■ THE REQUEST
Carry on the Bangor Daily News look-back column, starting right after its last sentence about first-year enrollment at the University of Maine.

■ DOCUMENT EXCERPT
____________
10 years ago — Sept. 4, 2004
(As reported in the Bangor Daily News)
ORONO — A master’s degree in business usually doesn’t include a trip into the woods and a jaunt through an obstacle course as a requirement. But this year’s incoming crop of business graduate students at the University of Maine is taking just such a trip.
The residency week program, a new requirement for MBA students, is a five-day intensive program with an emphasis on ethics, leadership, teamwork, communication and casework.
BANGOR — Three area Maine Army National Guard soldiers returned home after a yearlong deployment in Afghanistan.
Staff Sgt. John Brooks of Bangor, Sgt. 1st Class Shawn Gurney of Bradley and Master Sgt. Tim Callahan of Farmington arrived at Bangor International Airport to cheers and applause from their family and friends.
Callahan, along with Brooks and Gurney, left home one year ago to be deployed with the 45th Infantry Brigade, an Oklahoma National Guard unit. The men trained soldiers in the newly established Afghan National Army as part of Operation Enduring Freedom.
25 years ago — Sept. 4, 1989
ORONO — Bananas the Bear, the University of Maine mascot, celebrated its birthday during the UMaine Black Bears’ home opener against Youngstown State University of Ohio. Bananas received some Gifford’s ice cream, and during halftime, Linwood “Woody” Carville, UMaine’s associate athletic director, passed out cake to children. The UMaine Black Bears gave Bananas a great present by defeating the Ohio-based Penguins 28-14.
BANGOR — It wasn’t an ordinary show of pleasure craft. A handful of creative boats floated down the Penobscot River during the second annual Crazy Cruiser River Run. As in last year’s inaugural event, the run drew a number of wacky entries, including a scaled-down version of Mount Katahdin, a 1920 steam Lombard log hauler, and the HMS Coach, a pirate ship complete with cannons.
The River Run was part of a day of festivities, including horse and buggy rides, music and a pancake breakfast.
Besides the food and the weather, the crowds also enjoyed tours of the lightship Nantucket, which is on a three-week series of port calls to Castine, Belfast, Bangor and Portsmouth, New Hampshire.
BANGOR — Traveling in cars stuffed with their belongings, students returned to the University of Maine and Husson College over the weekend, and in spite of a jump in tuition costs, both institutions reported a jump in enrollment.
For Husson, the 350 new students who begin classes on Tuesday represent the largest group to enter the college in a decade.
Although overall enrollment at the University of Maine increased this year and the university witnessed its largest freshman class, first-year students this fall number approximately 150 fewer than last year.
____________
■ GIVEN RECORDS
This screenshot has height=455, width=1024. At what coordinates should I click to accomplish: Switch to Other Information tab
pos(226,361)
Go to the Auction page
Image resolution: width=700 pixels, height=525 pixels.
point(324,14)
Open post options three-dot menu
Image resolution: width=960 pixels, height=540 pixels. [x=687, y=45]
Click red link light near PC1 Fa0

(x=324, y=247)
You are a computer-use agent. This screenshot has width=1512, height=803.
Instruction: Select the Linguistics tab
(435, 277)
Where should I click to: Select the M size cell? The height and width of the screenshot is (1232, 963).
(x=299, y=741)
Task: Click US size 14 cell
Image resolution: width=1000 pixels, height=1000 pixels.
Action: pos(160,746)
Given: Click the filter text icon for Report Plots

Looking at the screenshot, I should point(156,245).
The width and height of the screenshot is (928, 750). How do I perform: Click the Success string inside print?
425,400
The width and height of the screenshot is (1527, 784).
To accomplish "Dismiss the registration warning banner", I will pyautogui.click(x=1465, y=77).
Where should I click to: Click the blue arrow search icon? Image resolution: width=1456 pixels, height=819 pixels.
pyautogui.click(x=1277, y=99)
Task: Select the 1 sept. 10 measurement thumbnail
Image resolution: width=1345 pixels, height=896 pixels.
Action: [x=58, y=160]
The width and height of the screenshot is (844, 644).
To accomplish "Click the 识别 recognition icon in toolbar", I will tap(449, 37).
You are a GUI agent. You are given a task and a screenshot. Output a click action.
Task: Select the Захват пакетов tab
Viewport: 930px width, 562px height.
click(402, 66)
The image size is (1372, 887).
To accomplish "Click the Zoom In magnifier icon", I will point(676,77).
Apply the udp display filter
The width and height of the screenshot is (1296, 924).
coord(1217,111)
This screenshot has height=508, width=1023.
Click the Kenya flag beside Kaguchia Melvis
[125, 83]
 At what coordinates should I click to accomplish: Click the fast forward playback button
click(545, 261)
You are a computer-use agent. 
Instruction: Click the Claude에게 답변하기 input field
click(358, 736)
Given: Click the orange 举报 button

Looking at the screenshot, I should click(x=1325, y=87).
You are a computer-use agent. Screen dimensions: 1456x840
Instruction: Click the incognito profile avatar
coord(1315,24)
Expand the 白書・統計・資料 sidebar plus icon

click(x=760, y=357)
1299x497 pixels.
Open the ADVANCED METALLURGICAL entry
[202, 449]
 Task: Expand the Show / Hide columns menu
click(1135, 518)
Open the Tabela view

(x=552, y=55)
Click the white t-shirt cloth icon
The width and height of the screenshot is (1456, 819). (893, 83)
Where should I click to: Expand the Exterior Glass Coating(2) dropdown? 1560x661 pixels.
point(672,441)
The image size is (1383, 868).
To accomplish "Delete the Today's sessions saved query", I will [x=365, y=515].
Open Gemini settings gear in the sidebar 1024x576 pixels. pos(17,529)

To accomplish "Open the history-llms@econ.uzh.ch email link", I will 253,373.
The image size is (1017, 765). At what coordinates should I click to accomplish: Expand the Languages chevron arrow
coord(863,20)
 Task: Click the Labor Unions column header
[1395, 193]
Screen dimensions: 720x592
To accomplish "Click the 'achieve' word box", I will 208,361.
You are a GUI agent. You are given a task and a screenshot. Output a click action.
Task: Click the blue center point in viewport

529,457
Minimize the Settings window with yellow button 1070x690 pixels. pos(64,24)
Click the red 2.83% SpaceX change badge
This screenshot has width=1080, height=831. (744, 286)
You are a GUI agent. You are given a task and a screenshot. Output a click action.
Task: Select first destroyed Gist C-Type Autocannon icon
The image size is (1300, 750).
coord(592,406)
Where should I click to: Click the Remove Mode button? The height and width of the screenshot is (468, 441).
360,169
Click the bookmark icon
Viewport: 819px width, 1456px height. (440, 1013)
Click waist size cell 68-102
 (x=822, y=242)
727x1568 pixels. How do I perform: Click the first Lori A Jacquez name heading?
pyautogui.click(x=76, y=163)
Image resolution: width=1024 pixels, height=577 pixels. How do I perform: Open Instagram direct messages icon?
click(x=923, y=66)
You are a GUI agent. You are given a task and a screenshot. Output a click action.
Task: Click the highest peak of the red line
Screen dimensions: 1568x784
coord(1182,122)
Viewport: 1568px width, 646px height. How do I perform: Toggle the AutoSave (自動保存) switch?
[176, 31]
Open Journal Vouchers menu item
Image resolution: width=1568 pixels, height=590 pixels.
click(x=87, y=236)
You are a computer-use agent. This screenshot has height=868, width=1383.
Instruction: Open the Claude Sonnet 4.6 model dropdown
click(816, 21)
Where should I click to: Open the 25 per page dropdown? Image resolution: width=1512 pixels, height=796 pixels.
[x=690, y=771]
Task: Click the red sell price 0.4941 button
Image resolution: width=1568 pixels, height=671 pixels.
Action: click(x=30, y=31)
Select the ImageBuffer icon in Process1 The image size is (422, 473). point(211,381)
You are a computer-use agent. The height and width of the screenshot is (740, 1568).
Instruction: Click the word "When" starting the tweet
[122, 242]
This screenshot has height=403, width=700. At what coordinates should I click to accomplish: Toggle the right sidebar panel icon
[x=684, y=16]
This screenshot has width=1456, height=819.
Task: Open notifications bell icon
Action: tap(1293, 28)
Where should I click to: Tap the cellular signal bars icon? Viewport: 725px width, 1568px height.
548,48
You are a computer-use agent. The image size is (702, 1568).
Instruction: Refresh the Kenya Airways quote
____________
■ RESPONSE
50 years ago — Sept. 4, 1964
EAST CORINTH — The Senior Little League all-stars of East Corinth closed out their campaign successfully and next year plans have been made to supply uniforms for the youngsters. Squad members are Jimmy Dunham, Paul Wintle, Kendall Bean, Doug Ames, Don Woodbury, Neil Craig, Coach Glen Burleigh, Greg Buswell, Peter Wintle, Galen Elliott, Mike Dow and Manager Eddie Patterson.
BANGOR — Bangor’s new high school is 99 and 44/100 percent completed and will open on the first day of school.
This was the word from Wendell G. Eaton, superintendent of schools, and Forrest Caswell, general superintendent of construction for the contractor, Consolidated Company.
The 1,200 students will not exactly receive the red carpet, international jet-set welcoming treatment. But they will share honors with numerous enthusiastic artisans, custodians and teachers in launching the largest school in Maine and unquestionably the most sightly [nicest-looking] and best equipped school in New England.
The architect, Eaton W. Tarbell, who designed the school, told the school building committee some five years ago, “just remember that architecture is a tool of education.”
His words evidently were taken and it seems impossible that even the rawest freshman could not but be impressed with the beauty of the building and its location surrounded by green playing fields and woods.
Tarbell sounded a discordant note when he said, “ It jars me no end to see the commercial development that has been allowed to spring up on the approaches on Broadway to the school after the people of Bangor put all this money into the high school plant.”
The school sits off Broadway on a 60-acre hill with a magnificent view.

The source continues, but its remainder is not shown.